The spirulina or “blue gold” is a microalga considered by specialist as the second most nutritious food compared to breastmilk, and thus, it can minimize undernourishment in Africa and other poverty-stricken regions of the world. In the 1960s, Jean Léonard, a Belgian botanist noticed that a Chad tribe enjoyed better health than others, as its members ate spirulina growing in the lake water. In 1974, the UN designated this as the “food of the future”, due to its high concentration of proteins (65%), iron, beta-carotene, and vitamins B12, E, and K.

It is sold in pill or powder format in wealthy countries and then it is added to salads or juices. The natural habitat of spirulina is slightly saline water lakes in tropical countries – whereas it can be reproduced artificially. Around a total of 5,000 tons are produced yearly, 400 of them in the Chad lakes, according to the Food and Agriculture Organization of the United Nations (FAO).

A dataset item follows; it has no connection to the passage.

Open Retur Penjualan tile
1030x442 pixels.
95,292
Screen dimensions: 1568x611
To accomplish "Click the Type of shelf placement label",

China and the North American state of California are the main producers in the world.

In southern Angola, FAO performed a pilot project with the local government to encourage the production of spirulina, as a manner to fee the most vulnerable population of that region and diversify the economy. Due to the 250 thousand dollars deployed in the product funding, a project for growing microalgae, it has already produced at least 1.2 tons of spirulina in less than a year.